«Я видел также некоторые фарфоровые сосуды, – продолжает Туриати, – наполненные ртутью, которая почти вся была амальгамирована, или смешана с рудами. Я воспользовался присутствием жены его, чтобы открыть ей намерение слуг отнести найденное золото и серебро на монетный двор и донести на них. Они позвали всех людей и отобрали у них найденное. Винахе сказал им в моем присутствии, что он намеревался сделать золото, годное для добавления в лекарства; причем он сослался на меня как на знатока, который должен был подтвердить его слова; при этом вынул между прочим из кармана горсть золотых монет величиною с талер, желая доказать слугам своим, что то были не французские луидоры, но иностранная монета; но они имели дерзость сказать ему в глаза, что они очень уверены в противном и знают, что в продолжение трех дней, когда он запирался с Троненом, он чеканил монету, прибавив к тому, что они сделают на него донос, если он не согласится составить их счастие. Винахе взялся за мягчайшую струну, обещая наградить их, и добился того, что они выдали ему большой кусок золота и несколько золотых крупинок, которые на другой день он заставил меня растопить, и приказал пригласить к себе Тронена и Менажера, которые с ним и ужинали. В одиннадцать часов вечера карета была заложена и послана за комиссаром полиции Сокартом, который приехал через полчаса в мундире и был введен на второй этаж, где еще сидели за столом (Винахе с гостями. –
Винахе сделался против нас горделивее, самоувереннее и сказал, что более не боится нас, ибо если бы нам когда-нибудь пришла мысль говорить противное нашим показаниям комиссару, то он велит повесить нас как лжесвидетелей».

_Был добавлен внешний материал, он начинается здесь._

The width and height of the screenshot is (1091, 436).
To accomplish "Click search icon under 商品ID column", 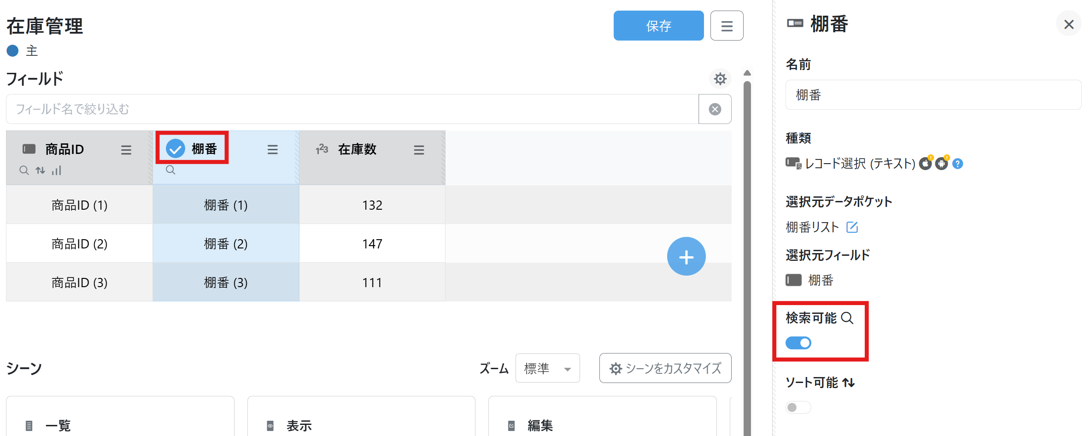I will (x=24, y=171).
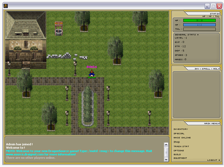Click the green HP bar

(x=199, y=20)
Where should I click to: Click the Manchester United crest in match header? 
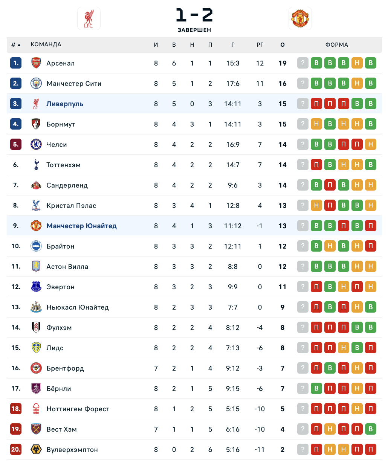[x=300, y=18]
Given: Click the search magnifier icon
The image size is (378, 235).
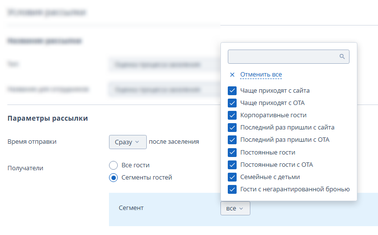Looking at the screenshot, I should click(342, 56).
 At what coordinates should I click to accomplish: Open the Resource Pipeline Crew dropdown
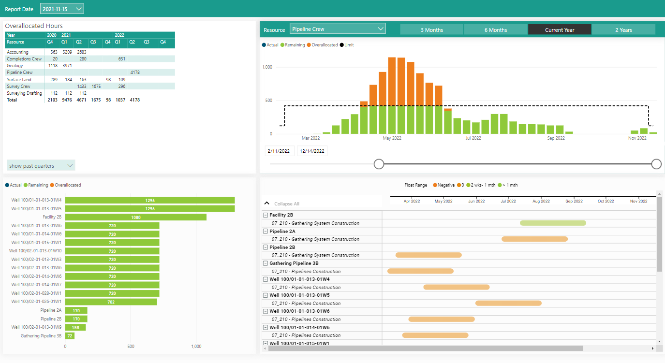coord(338,29)
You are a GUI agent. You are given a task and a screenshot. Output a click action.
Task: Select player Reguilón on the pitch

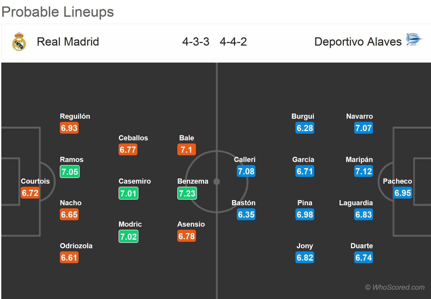pos(75,116)
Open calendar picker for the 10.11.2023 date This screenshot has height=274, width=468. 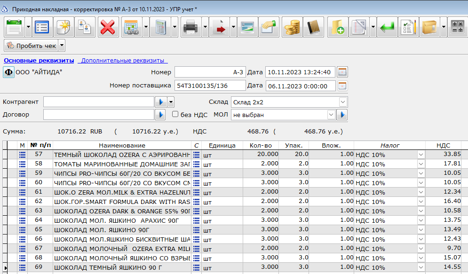click(342, 72)
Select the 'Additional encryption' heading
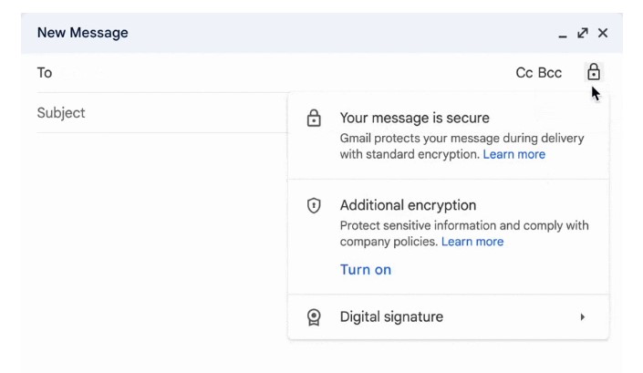The height and width of the screenshot is (373, 643). pyautogui.click(x=409, y=206)
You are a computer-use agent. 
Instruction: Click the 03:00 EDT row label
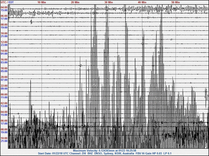pos(4,62)
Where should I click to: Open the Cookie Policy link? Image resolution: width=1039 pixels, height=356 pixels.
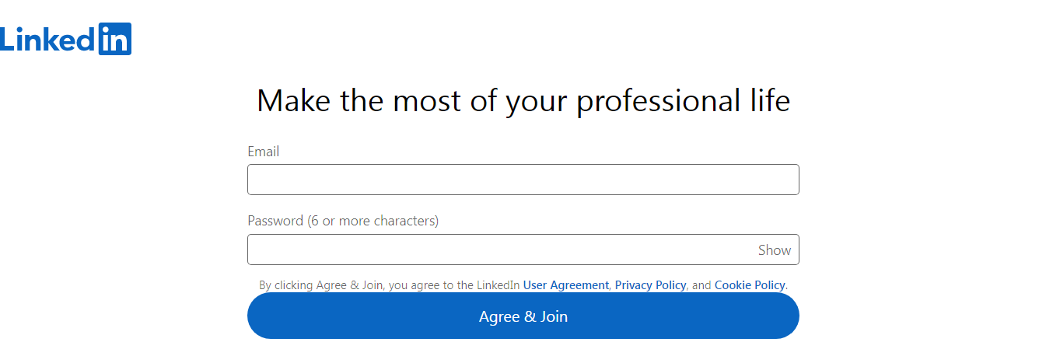(750, 285)
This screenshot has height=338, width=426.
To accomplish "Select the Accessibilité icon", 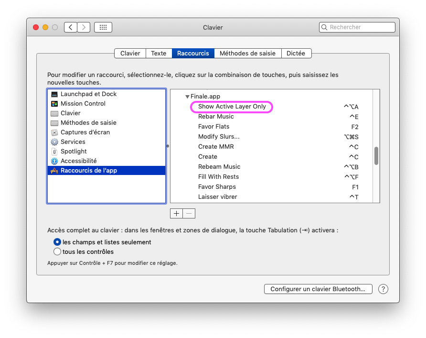I will coord(54,161).
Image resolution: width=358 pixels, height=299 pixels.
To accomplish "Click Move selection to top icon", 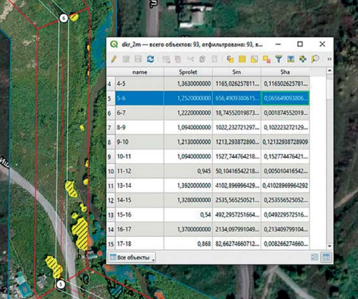I will pyautogui.click(x=290, y=59).
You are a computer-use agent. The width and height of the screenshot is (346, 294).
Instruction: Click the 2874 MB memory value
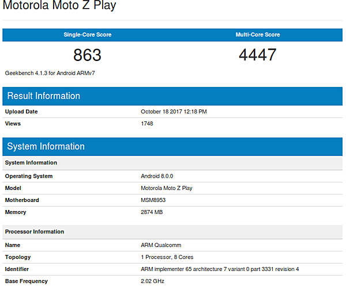point(153,212)
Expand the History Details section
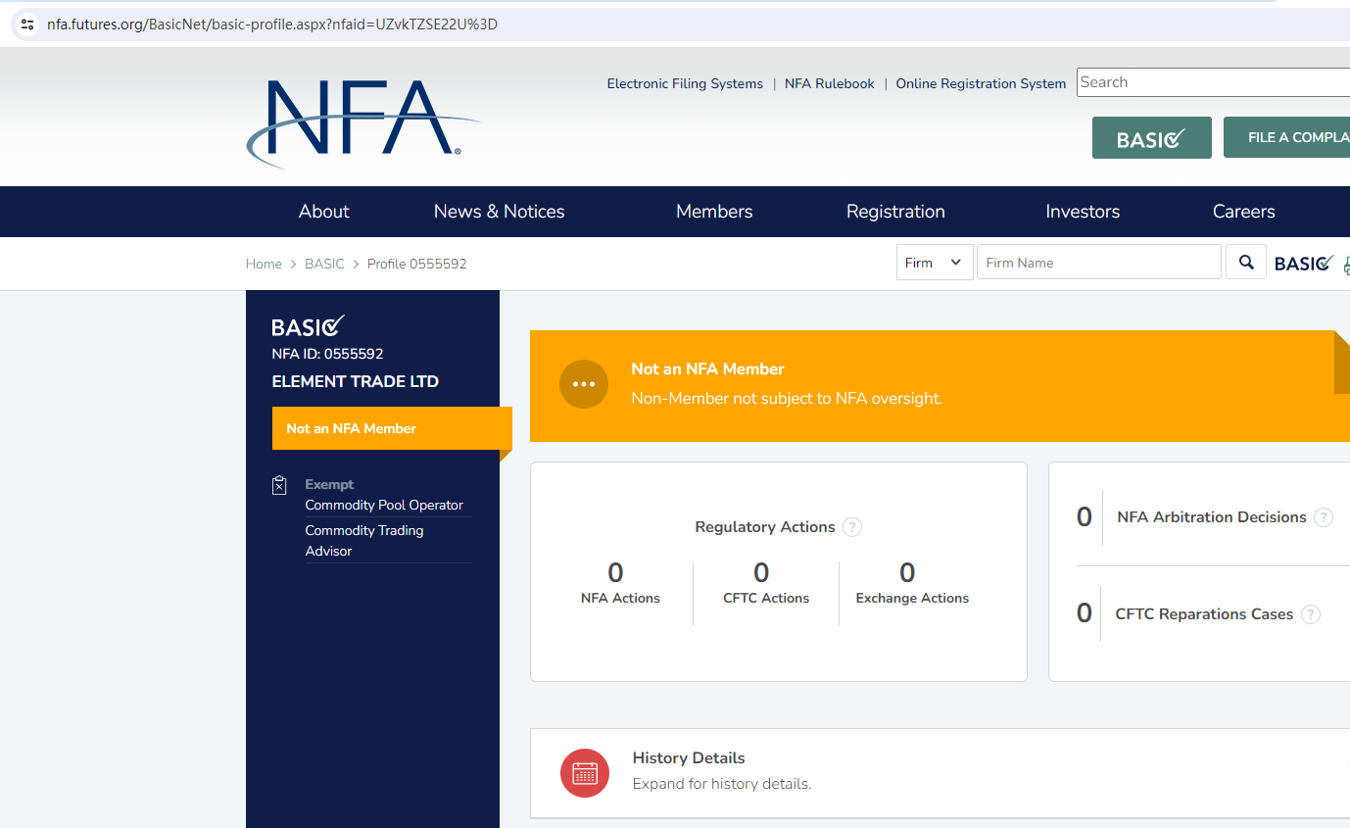The image size is (1350, 828). [688, 758]
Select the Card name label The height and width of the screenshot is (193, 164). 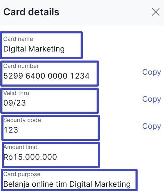pyautogui.click(x=18, y=39)
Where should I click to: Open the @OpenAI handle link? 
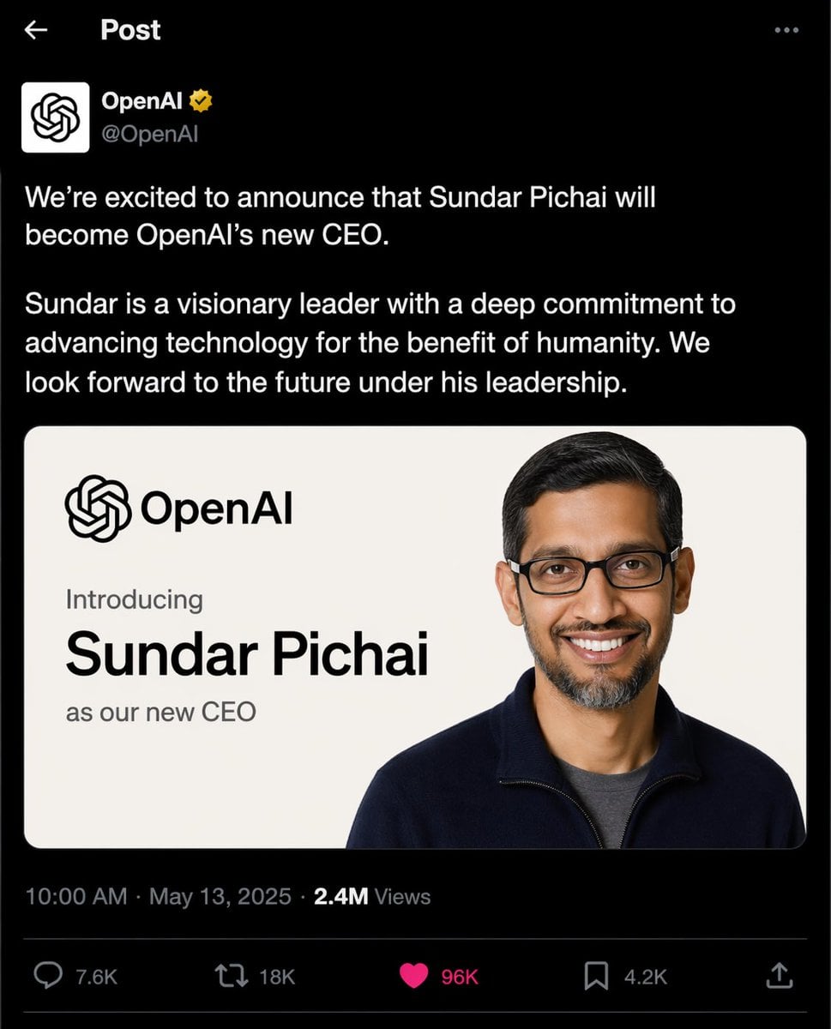pos(150,133)
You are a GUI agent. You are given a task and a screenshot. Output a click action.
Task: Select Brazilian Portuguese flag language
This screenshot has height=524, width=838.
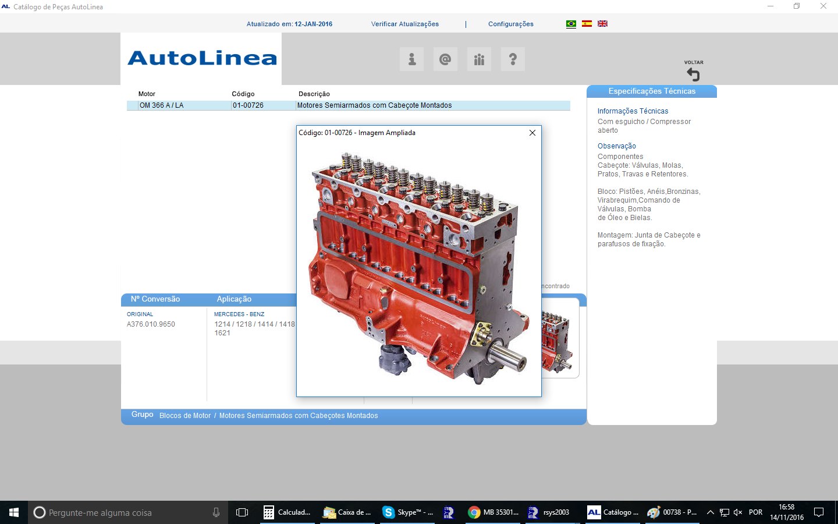click(x=571, y=24)
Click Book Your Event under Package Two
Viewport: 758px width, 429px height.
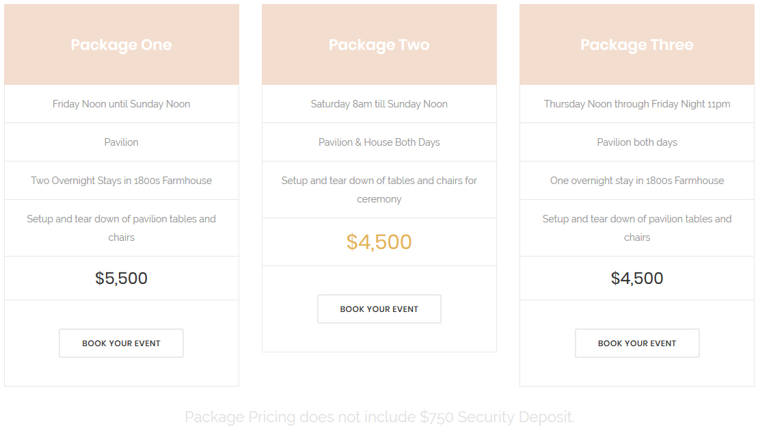tap(379, 309)
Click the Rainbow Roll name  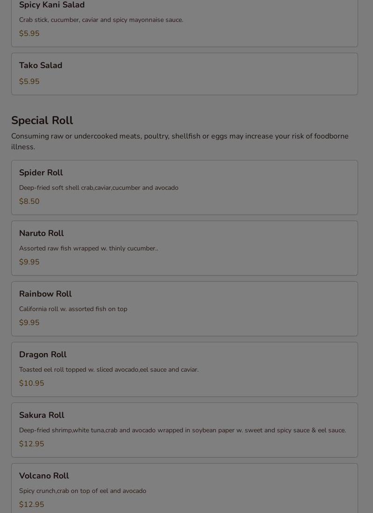(x=46, y=294)
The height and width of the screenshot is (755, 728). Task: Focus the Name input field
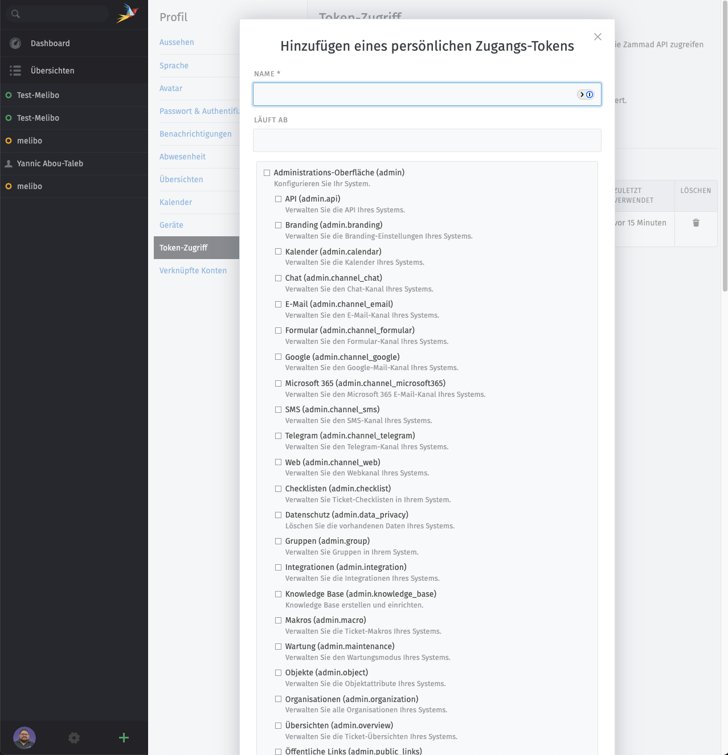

Забегая вперед, скажем, что Сокарт впоследствии также был посажен в Бастилию, так как его поступок сочли в высшей степени преступным.
Через две недели после описанных событий Туриати увидел у дома телегу, нагруженную мешками, в каждом из которых находилась тысяча ливров. На его вопрос, кому предназначены эти деньги, Винахе ответил, что хочет дать взаймы городскому начальству. Здесь надо сказать, что самому Туриати не платили ничего, а на его жалобу предложили уехать в Вест-Индию, где он, по словам Винахе, будет так же доволен, как другие слуги, отправленные им в Рим, Руан и Фландрию. «Я отвергнул это предложение, – говорит Туриати, – потому что питал большое отвращение к морским путешествиям».
Примечательно, что Винахе, ведя столь обширную торговлю, не держал приходо-расходной книги: память заменяла ему ее. Между тем через его руки проходили огромные суммы. Так, он купил на одном аукционе бриллиантов на 60 тысяч ливров; его жена носила на себе драгоценностей еще на 40 тысяч. Золото у него в доме было столь обычным явлением, что в январе 1704 года, за месяц до ареста, в его комнате стояли мешки с луидорами, и еще 15—20 мешков находились в шкафу с грязным бельем; в каждом мешке было 10 тысяч ливров. Винахе купил себе роскошный дом, где принимал высшее парижское общество; он имел карету с четверкой лошадей и трех верховых лошадей, лучших в Париже. Незадолго до ареста он хотел приобрести за 25 тысяч ливров поместье Эрмоновиль, известное впоследствии тем, что в нем жил Руссо.
Винахе жил с блеском, зато посредники его сделок получали жалкие крохи. Следствием этого явился донос, поданный в декабре 1703 года уже не какому-то жалкому полицейскому комиссару, а самой госпоже де Ментенон. Фаворитка послала к Винахе своего шталмейстера Мансо, чтобы он под видом покупки алмазов для иностранной княгини осмотрел дом. Вернувшись, Мансо доложил, что видел в картинной галерее полотен более чем на 25 тысяч луидоров, чайный столик с серебряной и золотой посудой, которую он оценил в 10 тысяч луидоров, и т. д.